One of the many problems is figuring out how the houses can be repaired to the point that the home can be considered free of the drywall gases. The Consumer Product Safety Commission released interim remediation guidelines, but has yet to issue final guidelines. And insurance companies have not been covering the cost of repairs.
"They're all cowards," Fowle said of the task force, which was meeting Monday at The Mariners' Museum in Newport News. "They're too afraid to say anything or do anything."
Fowle, who moved out of her home in the Hollymeade subdivision last year because the smell was causing her health problems, is struggling to keep her home from falling into foreclosure.
"I'm living in my mother's garage," she said.
Jim Cheng, Virginia's secretary of commerce and trade who is heading up the task force, vowed to look into whether the governor could attend a drywall meeting and tour a house with defective drywall. He said another possibility would be McDonnell meeting with a few drywall victims.
"We'll try our best," said Cheng, who was appointed by McDonnell to lead the drywall effort.
Bill Shelton, director of Virginia's department of Housing and Community Development, said anyone who spends money now fixing up their homes may have to go back in and fix it again if the final guidelines differ from the interim guidelines.
About 350 homes in Virginia are affected, mostly in the Hampton Roads area, including Newport News, York County and Williamsburg. Thousands of homes are affected nationwide, with large concentrations in Florida and Louisiana.
And then there's the cost of repair, which many homeowners said was nearly the cost of buying new.

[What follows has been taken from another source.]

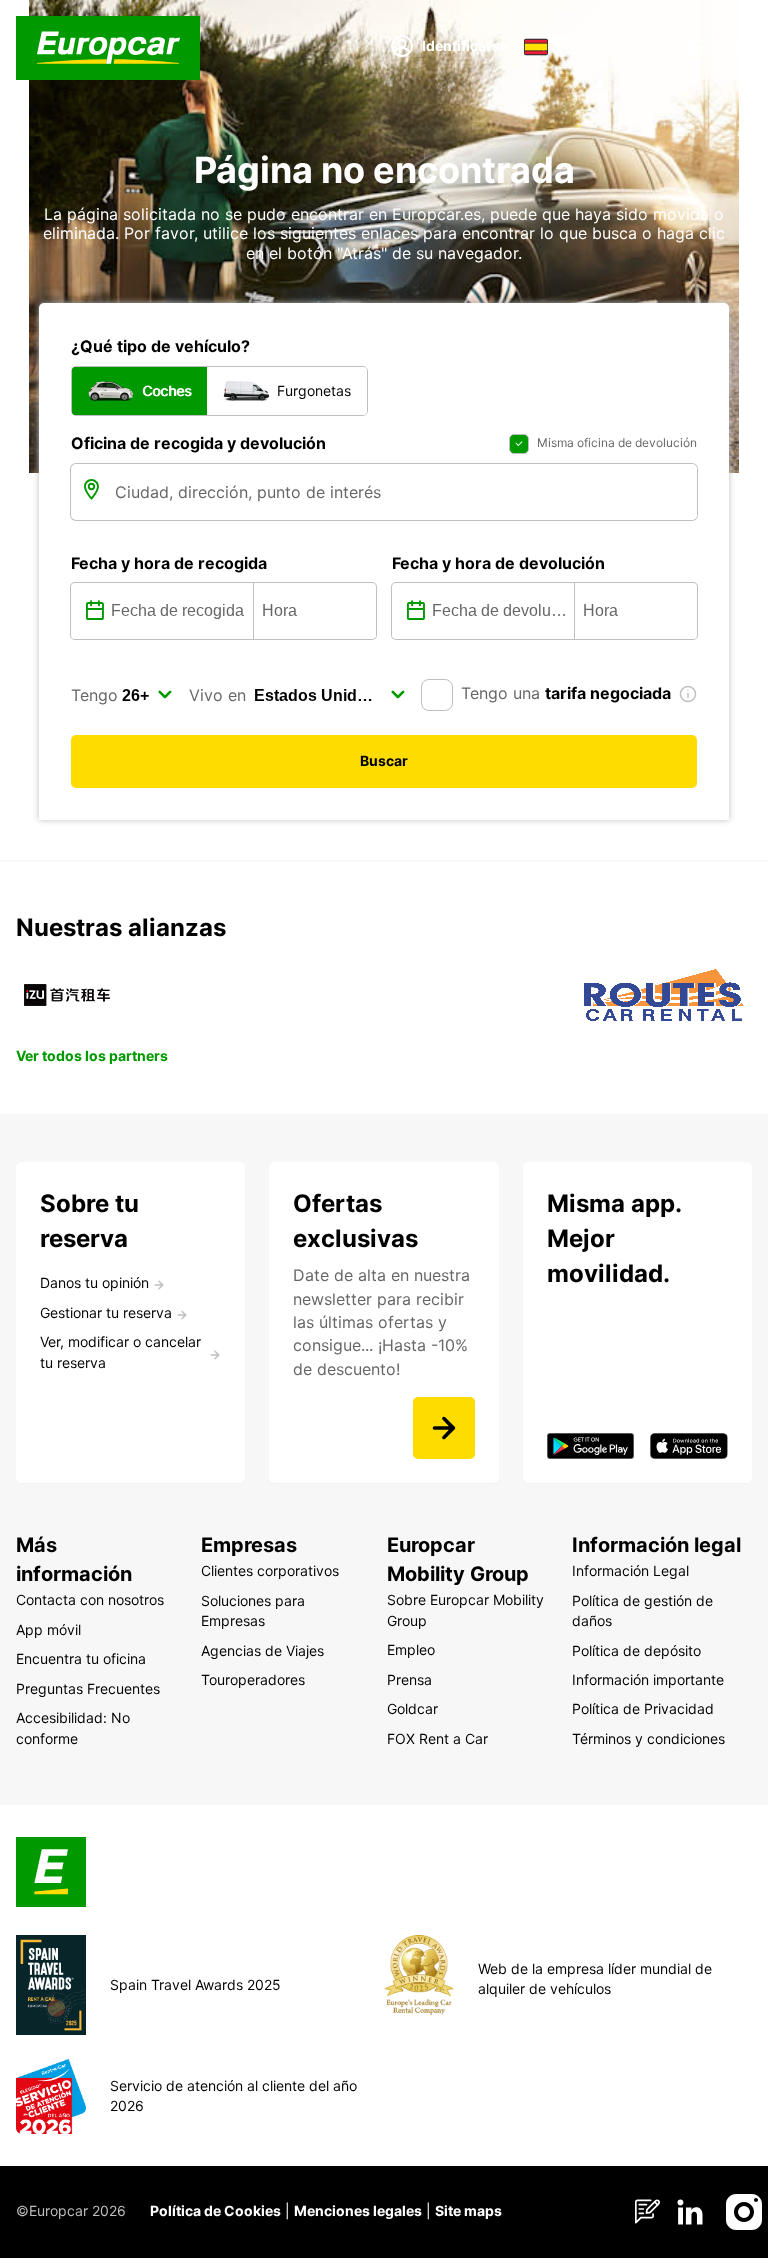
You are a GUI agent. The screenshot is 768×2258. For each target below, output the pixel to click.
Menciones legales (358, 2210)
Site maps (468, 2210)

Steve Heischober of Virginia Beach said remediating his home would cost about $380,000. He can't live there anymore, because he would break out in painful, all-body rashes.
There's no definitive link of drywall gases to long-term health problems, but many residents said they have to move because it's too harmful on their health.
"It's so gosh darn obvious that people are getting sick in these homes," said state Del. Glenn Oder, R-Newport News.